Toolpath Configuration

To generate the cutting paths, I used a 2D Contour toolpath, which is suitable for cutting the outer profiles of flat-pack components.

For the cutting tool, I selected a 1/4-inch Astrolite coated end mill, which is commonly used for CNC routing in plywood or MDF sheets.

In the Passes settings, I enabled Multiple Depths to allow the tool to cut the material gradually instead of in a single pass. The maximum stepdown depth was set to 6.35 mm, ensuring safe and efficient cutting.

Under the Geometry tab, I selected the edges of all the components to define the cutting paths. I also set the Retract Height Offset to 20 mm to ensure the tool safely lifts above the material when moving between cuts.

Simulation

Before exporting the toolpaths, I ran a simulation to verify the machining process. I opened the simulation by right-clicking the Contour toolpath and selecting Simulate.

During the simulation, I enabled the Stock option to visualize how the tool interacts with the material. This helped confirm that all components were correctly cut and that there were no toolpath errors or collisions. I also checked the estimated machining time, which provides an approximation of how long the CNC operation will take.
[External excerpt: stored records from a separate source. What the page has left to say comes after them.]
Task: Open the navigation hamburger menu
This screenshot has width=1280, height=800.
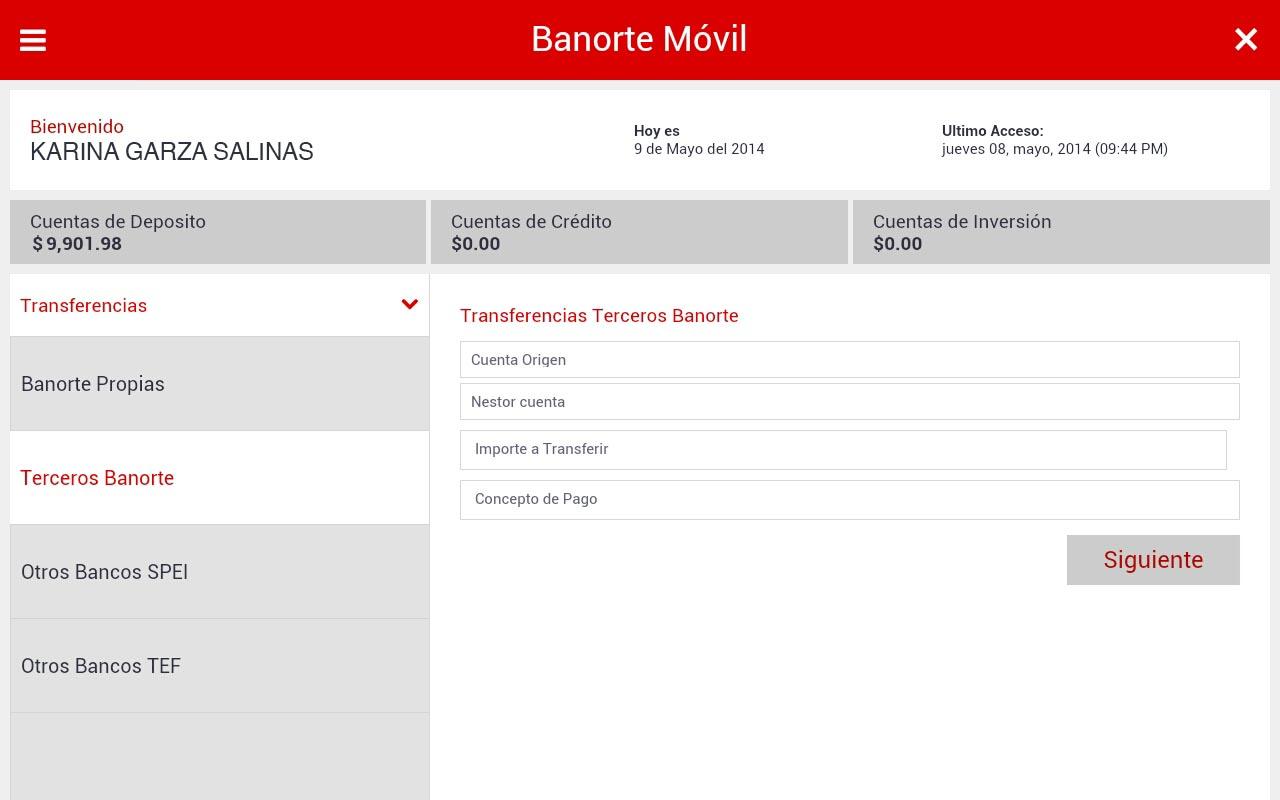Action: point(33,40)
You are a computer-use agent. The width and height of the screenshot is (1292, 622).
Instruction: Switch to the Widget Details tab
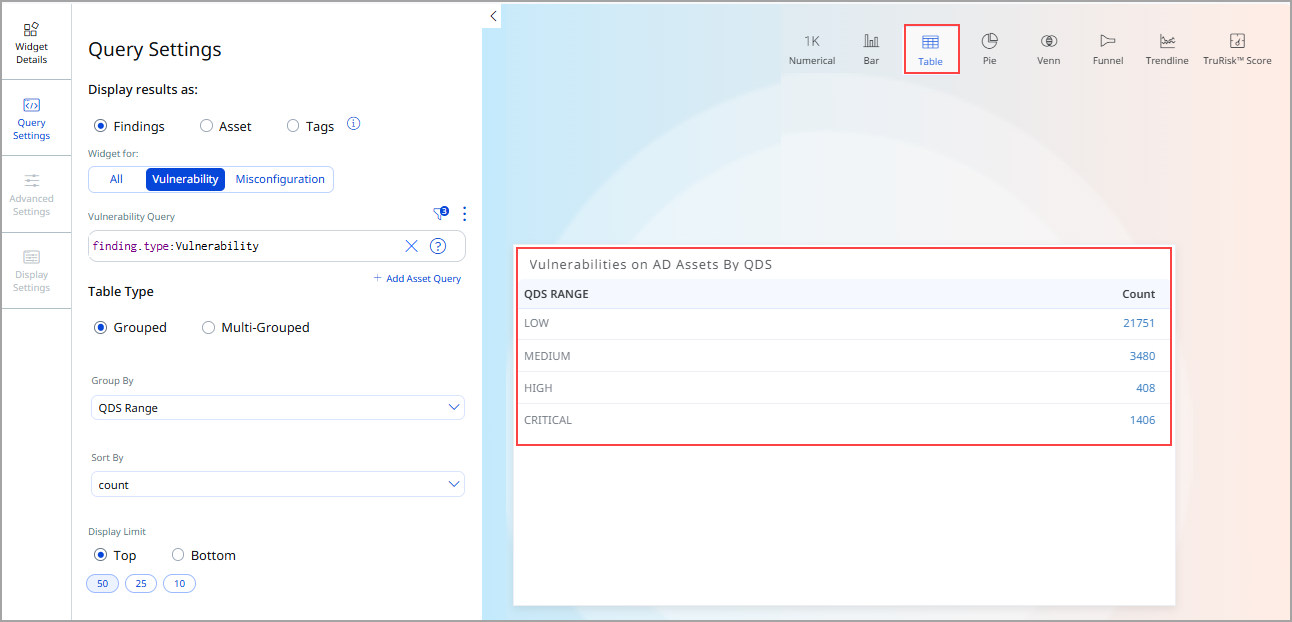[31, 43]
Post Processing and Export

After confirming the toolpaths were correct, I generated the CNC machine file. In the Manufacture workspace, I selected Actions → Post Process. I ensured the correct post processor configuration was selected and set the Post Location to Local. The output file was then generated and saved as 100.NC, which is a standard G-code file used by CNC machines.

This file is now ready to be loaded into the Velocity CNC control software, where it will be used to execute the cutting process on the machine.

Veloctiy CNC Control To perform the cutting operation, I used the Velocity CNC control software to run the CNC machine. First, I imported the G-code file (100.NC) generated from Fusion 360 into the Velocity CNC software. After loading the file, I prepared the machine by jogging the CNC spindle to the starting position. Jogging allows manual control of the machine to position the tool correctly before cutting. Using the jogging controls, I slowly moved the spindle to the desired starting point on the material and set the X and Y coordinates as the origin.

Once the spindle was positioned correctly, I zeroed the machine coordinates to define the reference point for the cutting operation. Zeroing ensures that the CNC machine follows the toolpaths relative to the correct starting position. I set the X and Y zero positions at the selected starting corner of the material. The Z-axis was zeroed on the surface of the material, ensuring that the cutting depth is measured accurately from the top surface of the sheet, as shown in the image.

After setting the origin, the machine was ready to begin the cutting process. I then started the spindle, which initiated the machining operation according to the generated toolpaths. It took 22mins 14 seconds to cut.